After World War One, doctors were faced with three similar conditions with slightly different definitions: Landry's ascending paralysis, acute febrile (or perhaps infectious) neuropathy and the radiculoneuritis described by Guillain et al.
It was in 1927 when the term Guillain-Barré syndrome was first used at a presentation by Dragonescu and Claudian. Their presentation was introduced by Barré himself but Strohl's name was omitted not only from the title of the presentation but also from the list of authors in the reference to the 1916 paper.
Later, and inevitably, it was suggested that the three conditions were one but Guillain would not countenance it. He emphasised that fever was not in his description, that the essential element of his definition was the raised cerebrospinal protein level which Ostler and others had not mentioned (because lumbar punctures had not been introduced), and that Landry's cases were a miscellany of conditions including poliomyelitis and encephalomyelitis.
In 1949 Haymaker and Kernohan suggested a wider definition of the illness, suggesting that Landry's ascending paralysis and Guillain-Barré syndrome were indistinguishable and called the condition Landry-Guillain-Barré syndrome. Guillain, who two years previously had retired from his position of Professor of Neurology at the Saltpêtrière, was outraged and continued to stress his own narrower definition.
Guillain's last paper was in 1953. He believed the syndrome to be generally benign though the death of a patient, who after post-mortem was found to have extensive peripheral nerve damage, had necessitated a shift in his position. Guillain still suspected an unknown infection as the cause and dismissed suggestions, made ten years earlier (Bannwarth), that the cause was due to allergy.
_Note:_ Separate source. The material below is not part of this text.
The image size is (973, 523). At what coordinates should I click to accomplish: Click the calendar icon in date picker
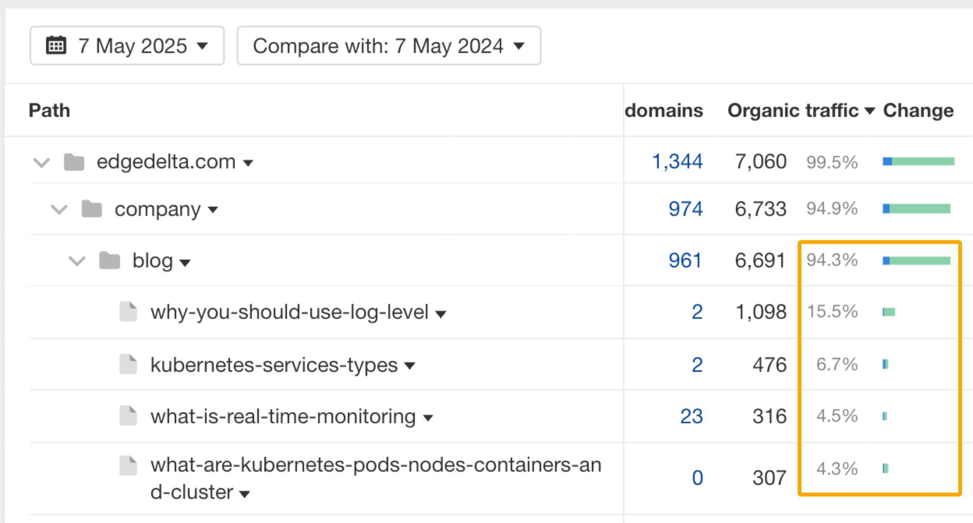pos(56,46)
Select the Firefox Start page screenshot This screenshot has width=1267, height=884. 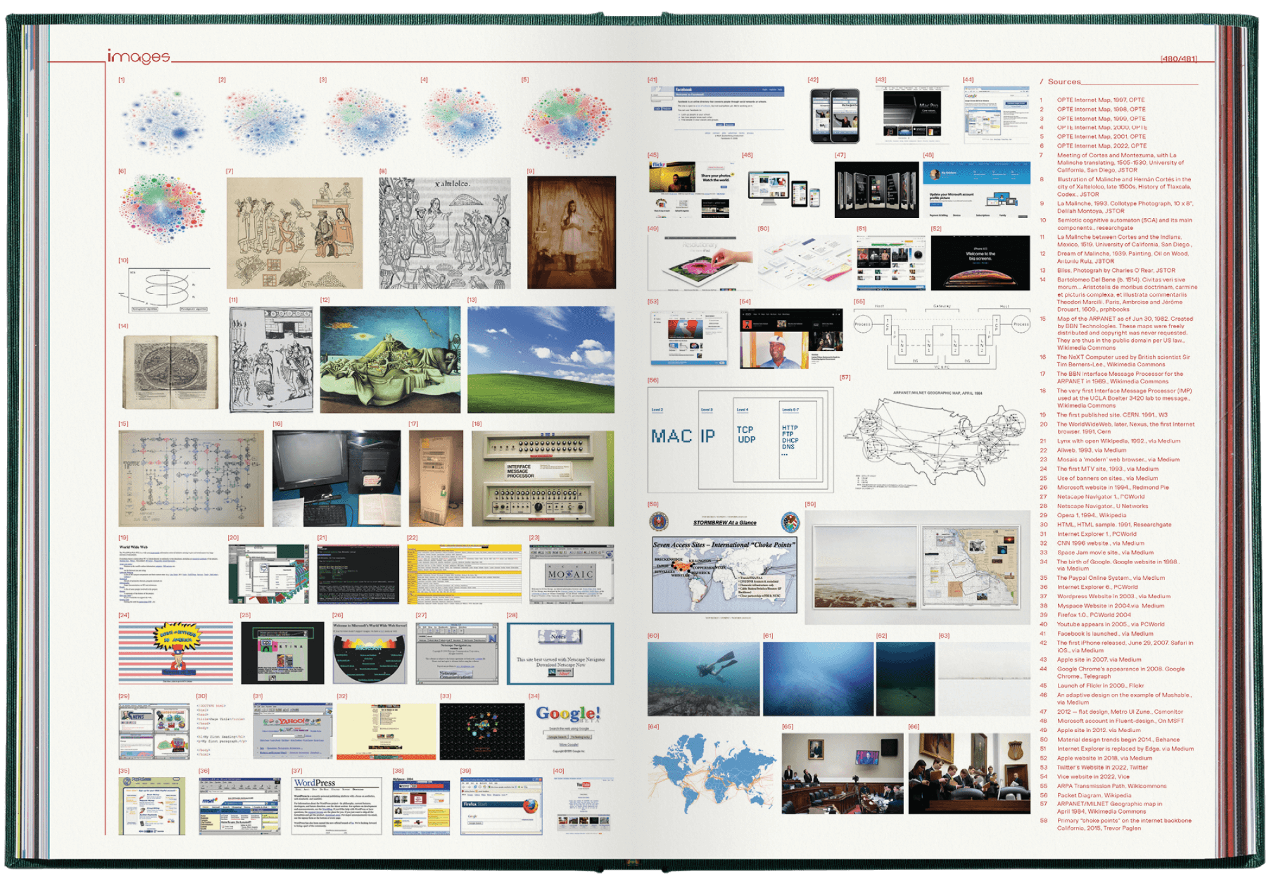pos(501,806)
In 1956, Charles Miller Fisher, a Canadian neurologist, described three patients with acute external ophthalmoplegia (eye paralysis), sluggish pupil reflexes, ataxia (lack of balance) and areflexia (absent tendon reflexes). Two patients had no weakness; the other had a facial palsy and possible weakness. All three recovered spontaneously.
Because some patients with GBS had ophthalmoplegia and there were other similarities, Dr Fisher concluded that these patients had suffered a disorder akin to GBS.
In 1958, a paper was published by Dr JH Austin who described a chronic form of GBS (recurrent polyradiculoneuropathy). Austin's paper was based on a review of 30 cases, the earliest of which went back to 1894, and on two of his own. This chronic form has gone through a variety of names (chronic inflammatory polyradiculoneuropathy - CIP - Dyck et al 1975) and attempts to define it though it now generally known as CIDP (Dyck et al 1982).
Guillain died in 1961 and Barré in 1967. Having first published the relationship between ascending paralysis and an increased protein count in cerebrospinal fluid in 1916, they had seen a huge increase in knowledge as well as witnessed the use of early intensive care techniques.
In the 1980s, western doctors were astonished to learn of a yearly GBS-type epidemic amongst children in a province of China. Investigations in China and in other rural communities around the world confirmed the existence of a variant or possibly variants of GBS that attacked the nerve axons rather than the myelin sheaths. It was also discovered that the bacterium Campylobacter jejuni was of major importance. Since then, an enormous amount of research has been conducted into isolating the particular antibodies responsible for the different 'syndromes').
So until the day when everything is known and redefined, Guillain and Barré will continue to receive the recognition. But spare a thought for poor neglected Strohl who history has ignored and consider too the work of Landry, the victim of an early death from an illness he contracted from his own patients.